Grupo Renault adota modelo focado na rentabilidade e não na quota de mercado

O grupo Renault anunciou hoje um plano estratégico para alcançar uma margem operacional de 3% até 2023, baseando o seu modelo de negócio na rentabilidade e não na quota de mercado, com uma redução do investimento e dos custos fixos.

O plano, que será executado até 2025, continua e aprofunda a reestruturação lançada pelo grupo em maio – com uma redução de 15.000 postos de trabalho – para lidar com a situação complicada provocada pela pandemia de covid-19, embora os resultados financeiros para 2020 não sejam conhecidos até fevereiro.
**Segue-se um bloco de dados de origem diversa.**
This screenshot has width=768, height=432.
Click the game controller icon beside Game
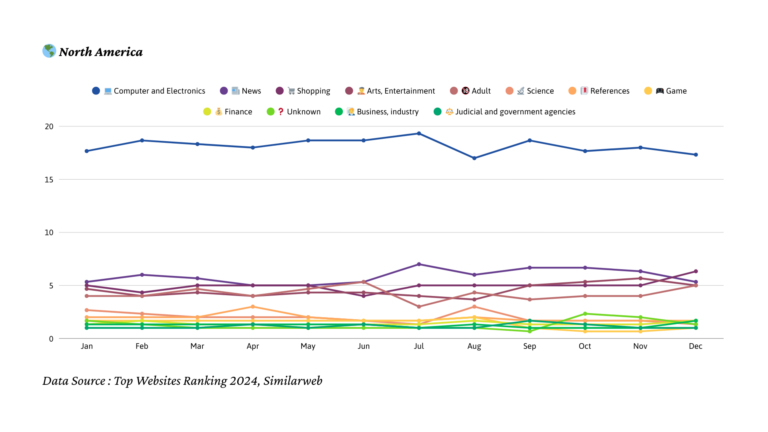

O eixo principal da estratégia é mudar o “foco do volume de vendas para o valor financeiro”, salientou o CEO do grupo, Luca di Meo, quando apresentou o projeto.
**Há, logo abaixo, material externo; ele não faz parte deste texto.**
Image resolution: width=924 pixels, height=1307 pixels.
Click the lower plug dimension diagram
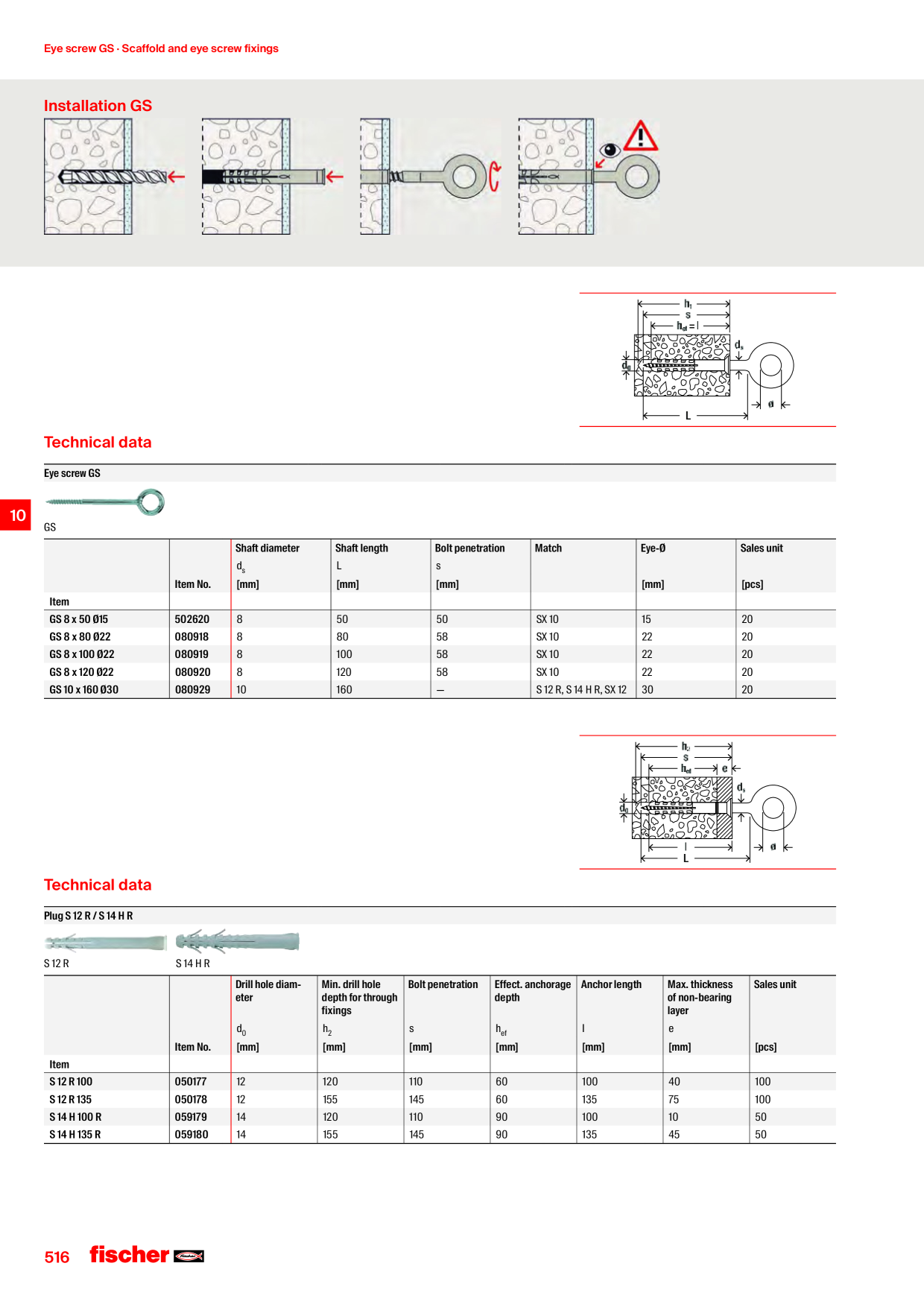click(708, 803)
Um dos principais eixos da nova estratégia é o que a Renault define como “disciplina rigorosa de custos”: procura continuar e aprofundar a redução dos custos fixos lançada em maio, que atingirá 2,5 mil milhões de euros (3,053 mil milhões de dólares) acumulados em 2023 e 3 mil milhões de euros (3,664 mil milhões de dólares) em 2025.

A empresa espera chegar a 2025 com uma redução da capacidade de produção para 3,1 milhões de unidades por ano, contra quatro milhões em 2019, como indicado numa declaração, mas com mais flexibilidade nas fábricas.

Além disso, os custos variáveis diminuirão em 600 euros por veículo até 2025.

Os investimentos e despesas em inovação e desenvolvimento serão reduzidos dos atuais 10% do volume de negócios para 8% em 2025.

No plano técnico, o grupo Renault reduzirá as suas plataformas de seis para três e as suas famílias de motores de oito para quatro.

Na frente comercial, o grupo planeia lançar 24 novos modelos até 2025, dos quais pelo menos dez serão totalmente elétricos. Até esse ano, a Renault terá “a gama de modelos mais verde da Europa”, salientou Di Meo.

O regresso de “modelos icónicos” como o lendário R5, que será elétrico, ou o Lada Niva também está planeado.

Em áreas geográficas, a Renault quer concentrar a sua presença internacional nos mercados e segmentos mais lucrativos, especialmente na América Latina, Índia e Coreia do Sul, e “tirar partido da competitividade adquirida” em Espanha, Marrocos, Roménia e Turquia, precisa o comunicado.

“A Europa ainda representa três quartos dos nossos lucros”, recordou Di Meo, para quem a “expansão global” dos lucros é necessária.

A empresa insistiu que “deixará de medir o seu sucesso em quota de mercado ou volume de vendas, mas sim em rentabilidade”.

O grupo terá quatro grandes unidades de negócio: Renault, Dacia-Lada (que serão mais integradas entre si), a marca desportiva Alpine e Mobilize, um ramo dedicado aos serviços de mobilidade (como a partilha de automóveis) e dados, e que deverá representar pelo menos 20% das receitas do grupo até 2030.

No plano tecnológico, além do desenvolvimento de novos veículos elétricos alimentados por baterias ou hidrogénio, a Renault prevê lançar um veículo em parceria com a Google em 2022, que terá os serviços e aplicações do gigante informático.